Diverse voices: Sarah Jenkins on getting the golden ticket
A view from Sarah Jenkins

Diverse voices: Sarah Jenkins on getting the golden ticket

Our industry is growing into something increasingly intelligent, progressive and empowering, but are our hearts really in this?

The industry now needs to turn fine words about diversity into action that creates change. Campaign asked a broad range of adlanders at different career stages to share their personal stories and plot ways forward from their experiences


And I’m not going to lie, it’s brilliant. The agency crew are immense and I’m feeling very blessed.

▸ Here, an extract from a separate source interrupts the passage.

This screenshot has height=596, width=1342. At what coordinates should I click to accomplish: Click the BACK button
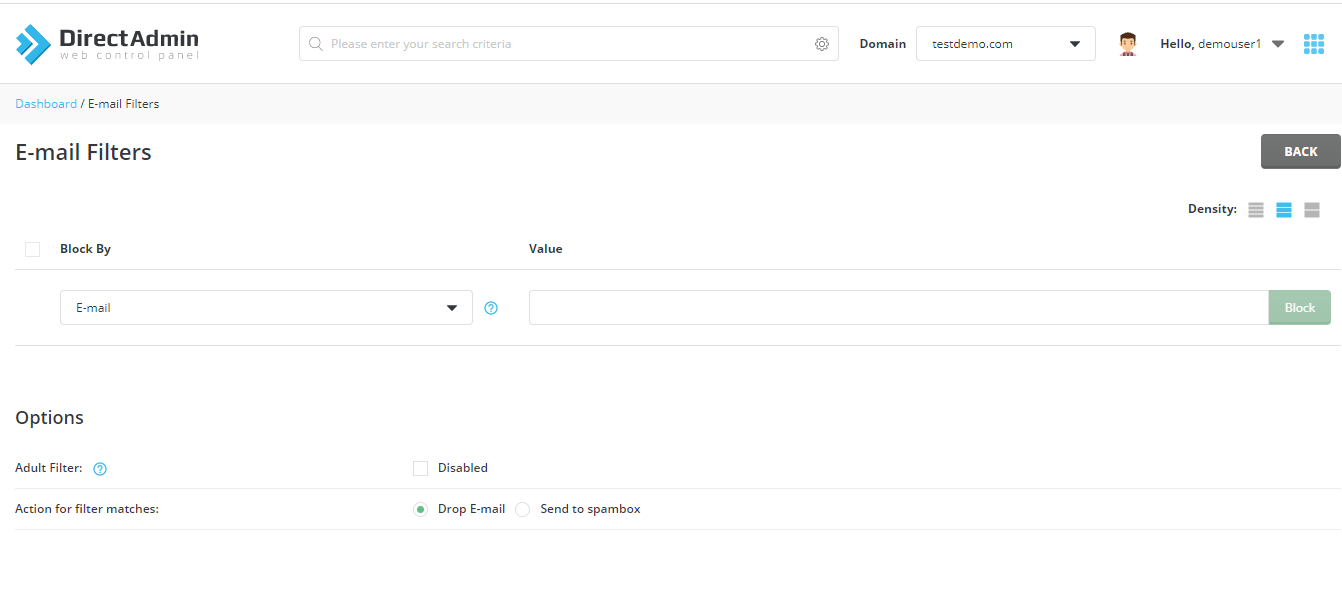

But arriving at the dream job, I can definitely say it’s been a journey, and not always a picture-perfect one. As a black woman in advertising in the 2000s and 2010s, the colour of my skin meant I had some awful bosses, was sometimes, perhaps even often, underpaid, been side-eyed in client receptions and just two years ago was mistaken for a cloakroom attendant at an industry event.  

So far, so crappy. But it’s been a journey where I’ve also experienced our industry grow into something increasingly intelligent, progressive and empowering. I’ve definitely felt it at its kindest, smartest and most inspiringly meritocratic. All hail the best idea in the room, not the one who spouted it.

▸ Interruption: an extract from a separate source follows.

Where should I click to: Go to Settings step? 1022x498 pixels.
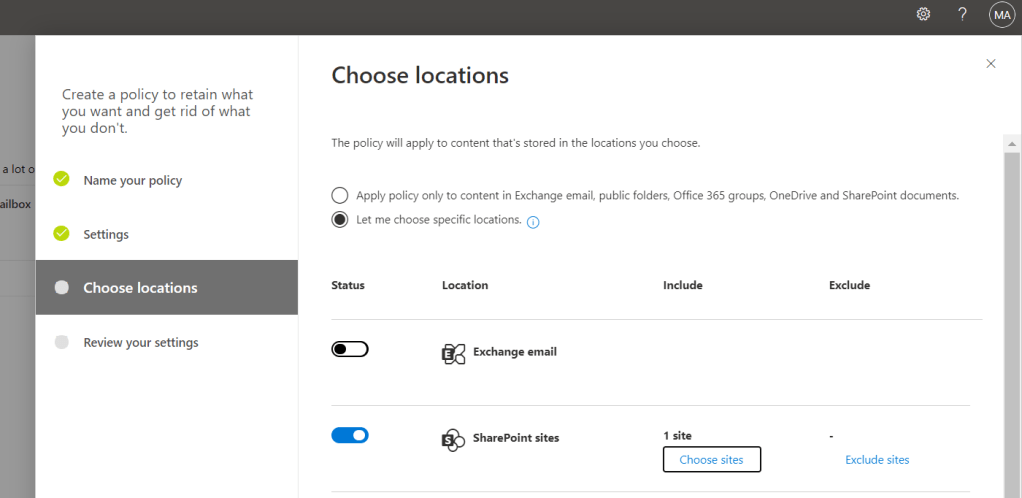tap(106, 235)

Now, as we head into the 2020s, we have so many reasons to be proud, to hitch our skirts to the stars and wallow in our industry’s awesome wokeness:

  • The most recent in-depth survey, from 2018, showed 23% of our intake is now from BAME backgrounds. Surely an incredible green shoot for industry make-up.
  • We have seen small diversity organisations, such as Creative Equals, transformed from one-woman roadshows to some of the widest-reaching diversity and inclusion platforms in the UK.
  • We’ve watched embryonic production organisations, such as Looks Like Me and Pocc, take on some of the production world’s most embarrassing dinosaurs, forcing important change in how we make our ads.
  • And stood in awe as Karen Blackett, Magnus Djaba, Ete Davies, Bill Scott, Nishma Robb, Trevor Johnson, Naren Patel and Rak Patel, to note just a few stellar names, smashed through glass ceilings and locked boardrooms to get to the top of their game.

However, I’m not sure if we are truly heading towards greatness or simply treating this diversity thing as one big experiment. 

Perhaps we are happier celebrating incremental, baby steps, rather than pushing for the paradigm shifts we need to create a truly inclusive industry and society.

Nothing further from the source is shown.